Segment Start: Supplied data
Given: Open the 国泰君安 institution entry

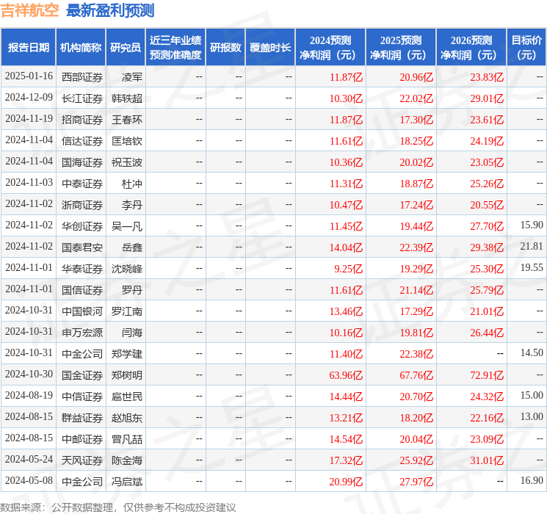Looking at the screenshot, I should point(82,247).

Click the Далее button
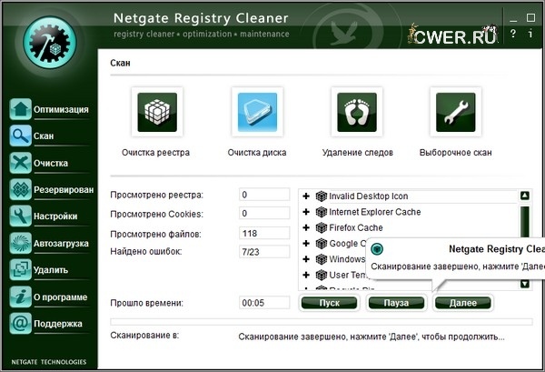pos(462,302)
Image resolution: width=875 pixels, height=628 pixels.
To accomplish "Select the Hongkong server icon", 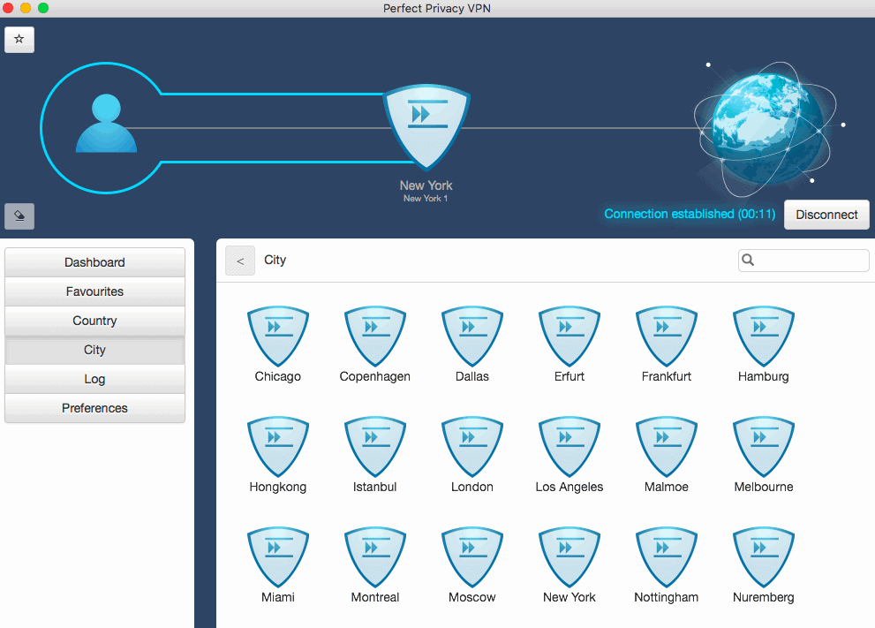I will click(x=277, y=447).
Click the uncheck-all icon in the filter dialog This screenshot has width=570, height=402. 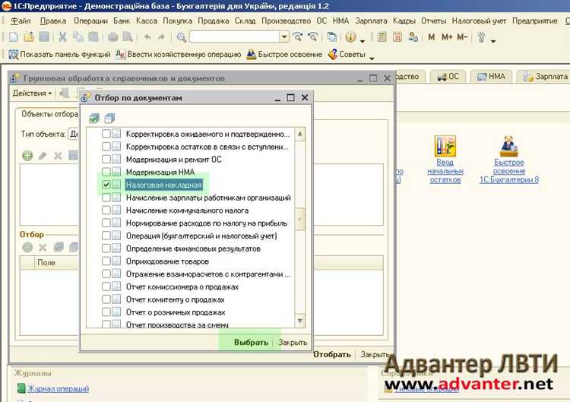[109, 118]
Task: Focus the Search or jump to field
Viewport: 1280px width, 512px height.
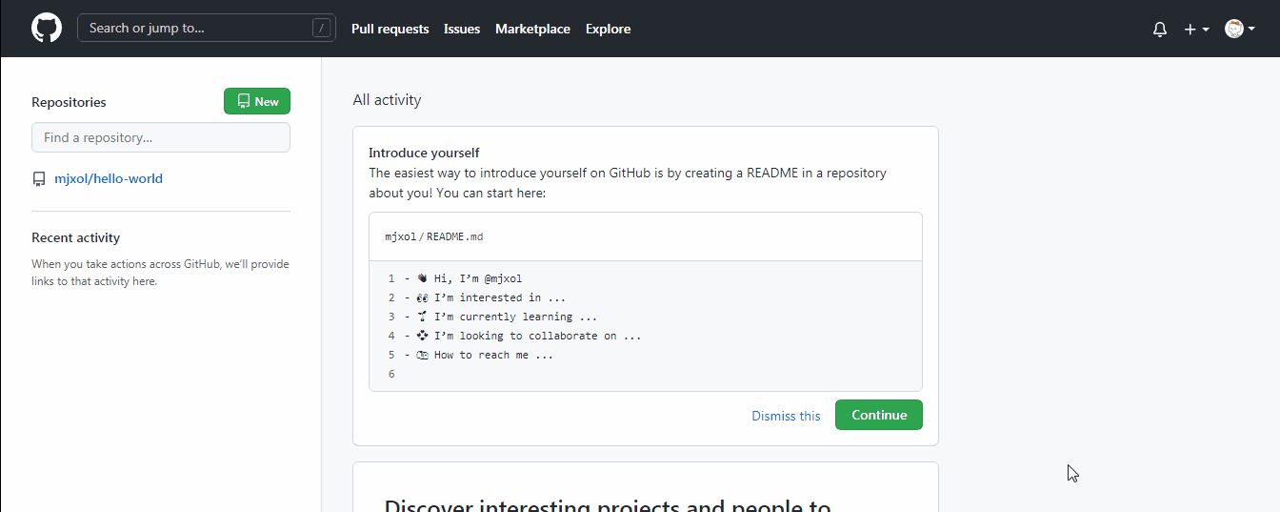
Segment End: Supplied data
Copy the lines of the records, beginning where the line containing "Task: Focus the Search or jump to field" appears and continuing through the final line, exactly and with no pictures.

* Finished exercise
Task: Focus the Search or jump to field
Viewport: 1280px width, 512px height.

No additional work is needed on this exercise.